• **What the task asks**
In the listing below, locate the line containing "The width and height of the screenshot is (640, 443)." and the line containing "Given: Expand the 库位 combo box". Output both of them and every line between, exactly as written, and nothing more.

• **Input material**
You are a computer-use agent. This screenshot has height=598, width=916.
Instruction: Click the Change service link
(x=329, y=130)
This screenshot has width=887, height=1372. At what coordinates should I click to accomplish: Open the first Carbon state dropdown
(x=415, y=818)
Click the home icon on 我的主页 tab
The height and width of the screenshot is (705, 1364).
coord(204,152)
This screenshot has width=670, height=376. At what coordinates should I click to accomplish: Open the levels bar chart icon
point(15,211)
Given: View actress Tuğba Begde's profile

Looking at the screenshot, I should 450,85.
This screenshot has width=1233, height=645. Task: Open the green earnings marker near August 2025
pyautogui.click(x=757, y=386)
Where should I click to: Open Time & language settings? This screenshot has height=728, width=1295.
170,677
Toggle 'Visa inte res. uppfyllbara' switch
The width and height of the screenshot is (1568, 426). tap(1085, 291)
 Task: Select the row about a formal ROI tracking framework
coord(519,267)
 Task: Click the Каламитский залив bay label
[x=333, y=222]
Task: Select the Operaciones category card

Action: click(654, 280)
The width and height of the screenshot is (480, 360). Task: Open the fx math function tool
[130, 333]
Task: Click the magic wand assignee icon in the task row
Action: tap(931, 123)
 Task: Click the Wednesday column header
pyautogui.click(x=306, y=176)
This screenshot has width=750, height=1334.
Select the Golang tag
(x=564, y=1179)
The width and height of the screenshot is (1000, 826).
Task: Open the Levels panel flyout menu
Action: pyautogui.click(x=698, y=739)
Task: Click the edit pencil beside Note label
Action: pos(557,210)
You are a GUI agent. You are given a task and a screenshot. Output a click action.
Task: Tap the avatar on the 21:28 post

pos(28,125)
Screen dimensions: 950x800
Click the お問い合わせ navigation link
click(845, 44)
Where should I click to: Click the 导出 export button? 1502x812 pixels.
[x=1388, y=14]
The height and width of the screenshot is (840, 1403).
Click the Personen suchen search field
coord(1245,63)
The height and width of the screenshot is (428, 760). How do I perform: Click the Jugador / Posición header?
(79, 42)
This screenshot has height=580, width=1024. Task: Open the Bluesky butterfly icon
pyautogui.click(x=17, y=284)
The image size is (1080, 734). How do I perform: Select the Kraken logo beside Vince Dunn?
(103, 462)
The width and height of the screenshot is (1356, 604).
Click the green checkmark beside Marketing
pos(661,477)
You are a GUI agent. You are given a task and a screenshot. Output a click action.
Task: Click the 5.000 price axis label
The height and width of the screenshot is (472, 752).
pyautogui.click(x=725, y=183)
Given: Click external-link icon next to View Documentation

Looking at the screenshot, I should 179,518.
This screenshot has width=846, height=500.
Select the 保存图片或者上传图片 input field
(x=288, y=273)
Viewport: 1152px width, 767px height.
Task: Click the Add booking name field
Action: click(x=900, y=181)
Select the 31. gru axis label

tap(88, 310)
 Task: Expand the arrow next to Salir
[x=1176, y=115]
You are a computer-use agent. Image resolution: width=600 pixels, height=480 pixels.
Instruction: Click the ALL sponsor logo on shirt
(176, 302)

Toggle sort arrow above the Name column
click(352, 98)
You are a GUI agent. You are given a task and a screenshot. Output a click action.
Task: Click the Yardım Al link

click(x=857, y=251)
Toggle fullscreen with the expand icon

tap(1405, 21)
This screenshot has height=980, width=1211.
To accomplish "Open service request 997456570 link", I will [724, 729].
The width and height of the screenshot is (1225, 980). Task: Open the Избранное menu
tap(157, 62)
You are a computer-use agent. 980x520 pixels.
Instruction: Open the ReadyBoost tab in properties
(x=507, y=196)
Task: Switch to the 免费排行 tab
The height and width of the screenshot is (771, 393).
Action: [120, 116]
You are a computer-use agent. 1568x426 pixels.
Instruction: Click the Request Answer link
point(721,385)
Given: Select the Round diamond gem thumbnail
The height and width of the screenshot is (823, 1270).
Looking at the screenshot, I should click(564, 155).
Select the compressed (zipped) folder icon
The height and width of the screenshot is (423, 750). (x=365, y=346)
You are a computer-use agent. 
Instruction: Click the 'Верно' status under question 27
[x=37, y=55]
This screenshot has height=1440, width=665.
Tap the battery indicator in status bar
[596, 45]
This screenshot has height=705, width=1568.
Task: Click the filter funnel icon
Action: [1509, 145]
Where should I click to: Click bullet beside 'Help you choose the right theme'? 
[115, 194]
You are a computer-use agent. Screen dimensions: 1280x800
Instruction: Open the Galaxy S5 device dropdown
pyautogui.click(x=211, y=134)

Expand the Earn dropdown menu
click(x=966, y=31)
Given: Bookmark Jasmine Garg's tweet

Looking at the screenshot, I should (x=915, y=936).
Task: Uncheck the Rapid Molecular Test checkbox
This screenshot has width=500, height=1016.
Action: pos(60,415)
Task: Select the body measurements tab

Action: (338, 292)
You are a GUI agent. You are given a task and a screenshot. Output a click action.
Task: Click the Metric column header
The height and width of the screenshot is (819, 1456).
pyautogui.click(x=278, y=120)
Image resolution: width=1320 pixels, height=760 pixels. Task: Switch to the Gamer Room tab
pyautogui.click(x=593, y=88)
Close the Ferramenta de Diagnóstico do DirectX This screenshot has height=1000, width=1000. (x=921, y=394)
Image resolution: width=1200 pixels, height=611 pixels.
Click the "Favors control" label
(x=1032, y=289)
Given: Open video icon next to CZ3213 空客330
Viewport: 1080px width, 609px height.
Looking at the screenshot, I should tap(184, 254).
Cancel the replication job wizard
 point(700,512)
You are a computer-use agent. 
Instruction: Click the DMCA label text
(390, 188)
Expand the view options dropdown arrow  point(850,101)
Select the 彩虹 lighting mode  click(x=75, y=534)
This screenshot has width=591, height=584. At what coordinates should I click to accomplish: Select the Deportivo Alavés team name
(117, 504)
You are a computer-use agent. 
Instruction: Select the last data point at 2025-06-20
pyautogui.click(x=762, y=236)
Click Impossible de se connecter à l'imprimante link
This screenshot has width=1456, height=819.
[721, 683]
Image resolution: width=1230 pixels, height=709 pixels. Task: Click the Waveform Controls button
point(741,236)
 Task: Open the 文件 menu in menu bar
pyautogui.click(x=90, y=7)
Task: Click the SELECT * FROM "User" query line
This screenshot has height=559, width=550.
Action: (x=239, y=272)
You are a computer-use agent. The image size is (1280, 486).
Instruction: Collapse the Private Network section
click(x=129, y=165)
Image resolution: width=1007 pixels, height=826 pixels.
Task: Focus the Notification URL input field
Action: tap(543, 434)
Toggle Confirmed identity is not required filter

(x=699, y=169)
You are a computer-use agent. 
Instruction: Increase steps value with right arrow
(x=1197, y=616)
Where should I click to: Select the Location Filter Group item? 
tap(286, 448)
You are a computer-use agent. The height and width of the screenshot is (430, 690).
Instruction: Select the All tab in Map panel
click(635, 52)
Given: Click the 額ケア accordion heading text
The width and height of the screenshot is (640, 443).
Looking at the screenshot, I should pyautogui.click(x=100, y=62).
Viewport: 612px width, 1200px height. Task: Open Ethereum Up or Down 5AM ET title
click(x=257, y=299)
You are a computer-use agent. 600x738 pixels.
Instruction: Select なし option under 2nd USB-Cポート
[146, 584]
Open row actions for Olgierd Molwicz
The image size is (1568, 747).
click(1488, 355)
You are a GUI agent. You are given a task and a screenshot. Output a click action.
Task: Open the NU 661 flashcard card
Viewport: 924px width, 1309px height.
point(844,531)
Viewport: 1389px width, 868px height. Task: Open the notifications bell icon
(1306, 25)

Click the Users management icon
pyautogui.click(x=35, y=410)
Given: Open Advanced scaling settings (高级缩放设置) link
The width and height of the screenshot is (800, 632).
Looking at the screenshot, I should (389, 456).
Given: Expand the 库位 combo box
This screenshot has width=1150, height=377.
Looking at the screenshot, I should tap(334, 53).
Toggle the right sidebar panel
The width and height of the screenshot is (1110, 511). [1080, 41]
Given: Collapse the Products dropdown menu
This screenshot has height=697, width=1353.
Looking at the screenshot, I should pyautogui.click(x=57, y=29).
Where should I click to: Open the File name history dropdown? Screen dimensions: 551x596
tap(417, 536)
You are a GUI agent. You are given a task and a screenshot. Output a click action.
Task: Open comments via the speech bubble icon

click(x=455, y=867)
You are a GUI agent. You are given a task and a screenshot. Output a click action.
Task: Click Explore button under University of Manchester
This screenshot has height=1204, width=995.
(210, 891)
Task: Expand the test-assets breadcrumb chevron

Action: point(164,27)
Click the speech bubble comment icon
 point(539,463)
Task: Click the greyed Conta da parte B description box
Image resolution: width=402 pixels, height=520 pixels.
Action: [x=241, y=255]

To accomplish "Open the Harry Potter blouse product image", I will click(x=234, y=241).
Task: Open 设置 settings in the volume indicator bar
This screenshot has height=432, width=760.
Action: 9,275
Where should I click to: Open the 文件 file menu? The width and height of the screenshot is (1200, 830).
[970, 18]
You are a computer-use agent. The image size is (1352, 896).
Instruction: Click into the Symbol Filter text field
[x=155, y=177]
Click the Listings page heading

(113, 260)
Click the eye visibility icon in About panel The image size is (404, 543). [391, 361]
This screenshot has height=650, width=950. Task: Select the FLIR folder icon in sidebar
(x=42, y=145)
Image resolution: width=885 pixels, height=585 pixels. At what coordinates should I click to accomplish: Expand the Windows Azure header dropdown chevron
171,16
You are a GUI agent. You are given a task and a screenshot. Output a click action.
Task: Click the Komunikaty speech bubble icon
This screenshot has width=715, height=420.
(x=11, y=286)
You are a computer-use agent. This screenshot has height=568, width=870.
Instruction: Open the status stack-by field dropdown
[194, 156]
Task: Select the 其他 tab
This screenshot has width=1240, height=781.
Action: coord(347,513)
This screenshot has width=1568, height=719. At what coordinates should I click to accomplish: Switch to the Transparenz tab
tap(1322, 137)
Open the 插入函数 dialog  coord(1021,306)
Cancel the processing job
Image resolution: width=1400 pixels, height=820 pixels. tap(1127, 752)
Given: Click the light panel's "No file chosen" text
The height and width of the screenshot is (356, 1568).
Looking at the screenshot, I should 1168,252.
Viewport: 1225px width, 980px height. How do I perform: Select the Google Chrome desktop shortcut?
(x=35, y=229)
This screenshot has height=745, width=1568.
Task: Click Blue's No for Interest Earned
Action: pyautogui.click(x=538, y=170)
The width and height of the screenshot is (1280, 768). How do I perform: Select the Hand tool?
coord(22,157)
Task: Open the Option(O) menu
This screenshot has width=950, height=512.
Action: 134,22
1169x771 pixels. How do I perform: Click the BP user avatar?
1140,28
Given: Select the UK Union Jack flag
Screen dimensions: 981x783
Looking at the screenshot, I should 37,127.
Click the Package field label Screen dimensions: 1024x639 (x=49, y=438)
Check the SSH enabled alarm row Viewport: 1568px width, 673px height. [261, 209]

• **Answer space**
The width and height of the screenshot is (640, 443).
Looking at the screenshot, I should pyautogui.click(x=100, y=62).
Viewport: 612px width, 1200px height. Task: Open Ethereum Up or Down 5AM ET title
click(x=257, y=299)
You are a computer-use agent. 600x738 pixels.
Instruction: Select なし option under 2nd USB-Cポート
[146, 584]
Open row actions for Olgierd Molwicz
The image size is (1568, 747).
click(1488, 355)
You are a GUI agent. You are given a task and a screenshot. Output a click action.
Task: Open the NU 661 flashcard card
Viewport: 924px width, 1309px height.
point(844,531)
Viewport: 1389px width, 868px height. Task: Open the notifications bell icon
(1306, 25)

Click the Users management icon
pyautogui.click(x=35, y=410)
Given: Open Advanced scaling settings (高级缩放设置) link
The width and height of the screenshot is (800, 632).
Looking at the screenshot, I should (389, 456).
Given: Expand the 库位 combo box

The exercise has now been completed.